Spinakker is just one of 106 open-source repositories, ranging from big data to service discovery. It is produced by Netflix, but most developers seem reticent to dive in. So, when the vanguard of open source itself is putting out this much material, why isn’t the community scrambling over it? London DevOps threw the discussion open to the floor.

Out of our league

There are several explanations for this phenomenon; the most common being, given the scale at which Netflix is operating, they simply have problems which no-one else has – it’s a case of the product evolving faster than the user can accommodate it.

The user isn’t engaged…so the user isn’t engaged with

Furthermore, because there isn’t a two-way relationship between user and software, Netflix simply don’t have the community engagement to fix issues, which can lead to problems from a utilisation perspective – the documentation on certain programmes, for example is poor.

Managing the managers

Another obstacle is convincing management to deploy new systems; open-source tools may be free from a monetary perspective, but their cost lies in the time it takes to implement them.

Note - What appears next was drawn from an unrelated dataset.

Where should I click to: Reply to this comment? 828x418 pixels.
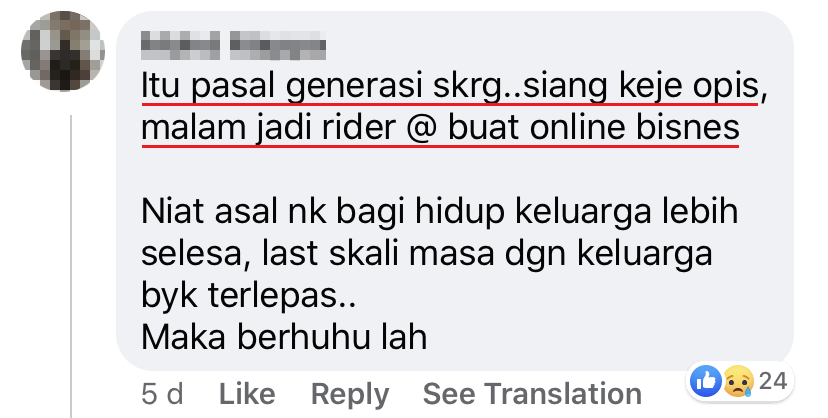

It is also difficult to get sign off on a project which is orientated around safeguarding against an eventuality, rather than promoting a new feature. One method for the bold of heart is to simply tell your manager ‘I will solve this problem for you,’ rather than ‘I’m using a new tool’ – but obviously this approach is hardly without complications.

Lagging due to legacy

Ultimately, the DevOps community’s reticence might truly be a case of ‘it’s not you, it’s us.’ Even when there is a compelling case for adoption, often it would require an overhaul of the infrastructure stack – and many simply aren’t willing to commit to dealing with the backlog from a time – or cost – perspective.

Server Access Management made easy(-er)

Pusher’s Phil Tabrogge talked us through what to do when things go really wrong and you just need a shell – usually in a hurry. The problem of managing SSH access to servers has never gone away, and in fact, the less often it is needed the more reliable the tooling needs to be. As servers are no longer precious flowers, when managing SSH Public Keys, organisations often need to choose between shared keys, creating problems if the key needs to be changed, and relying on a puppet to keep keys updated by Configuration Management (a semi-manual process.).

Phil talked through his organisation’s solution to this problem: Hashicorp’s Vault. Vault is a tool for securely accessing secrets such as API keys, passwords, or certificates. The software provides a unified interface to any secret, while providing tight access control and recording a detailed audit log. This isn’t a new idea – it operates in a similar fashion to Kerberos. It’s a very user-friendly alternative, and, as a wise man once said, there are no new ideas – just new programming languages to write them with.